Receituário

Foto: Pixabay

Renata Varandas*

Tem certas coisas na vida que não se falam, não se questionam, mas esses dias uma amiga quebrou essa regra. Me fez uma pergunta extremamente delicada: o que você fez nos últimos anos? Parei, pensei e entrei em pânico: “eu não me lembro”, respondi. Será que eu vegetei nos últimos anos e ninguém me contou? Será que eu não me contei?

Nesse período o qual ela se referia, acho que o mundo ao meu redor girava, mas eu permanecia em coma, fechada no quartinho de um relacionamento difícil. Respirava com a ajuda de aparelhos. Por muitas vezes, nem respirava. Outras, sufocava.

O que será que aconteceu com a minha família neste meu momento inerte? Será que alguém precisou de mim neste período? E meus amigos? Como compreenderam esse tempo todo de ausência?
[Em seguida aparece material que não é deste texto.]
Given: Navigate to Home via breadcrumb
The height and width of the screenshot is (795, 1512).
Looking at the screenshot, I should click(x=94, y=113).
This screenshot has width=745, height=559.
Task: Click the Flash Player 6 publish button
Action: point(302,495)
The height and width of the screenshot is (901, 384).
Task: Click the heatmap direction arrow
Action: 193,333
Meu Deus, e como consegui trabalhar?

O que houve ao meu redor, hoje, tenho vagas lembranças, uma colcha de retalhos na memória. Tudo sem conexão. Apenas fragmentos. Flashes doloridos. Desconexos. Me culpo: Como pude me deixar vencer assim? Por que não lutei por mim? Por que não gritei por ajuda? Me consolo: porque eu não tinha forças. Era paciente em estágio terminal.

Desenganada, fui para a terapia – intensiva – e em frente ao psicólogo, tive o diagnóstico mais duro que um paciente poderia ter: “do que você gosta? O que te faz verdadeiramente feliz?” Silêncio. Não houve resposta. Nem sequer uma tentativa de suspiro. Eu não sabia responder.

Estava diagnosticado meu problema: síndrome da autodesconstrução aguda com o intuito de se encaixar nas expectativas do outro.

Para as dores da alma, foram injeções diárias de amor-próprio na veia. Doses de coragem em cápsulas para aliviar um coração comprimido também foram receitadas, além dos habituais anticoagulante e antiplaquetário, esses dois últimos, para curar doenças mais simples: as físicas.

Ao longo do tratamento foram inúmeras recaídas. Era sempre preciso aumentar a dose. Recebi alta depois de três anos, mas não posso abusar. Sou uma paciente em constante estado de observação. A medicação – amor-próprio e coragem – continua, cada vez mais forte, essa é a recomendação médica.

Quem sabe do histórico da enfermidade, muitas vezes me pergunta: até quando você vai ter que tomar esses remédios? E eu respondo, cheia de expectativas: pra sempre.

*Renata Varandas é jornalista e descobriu que nem todo cuidado é amor.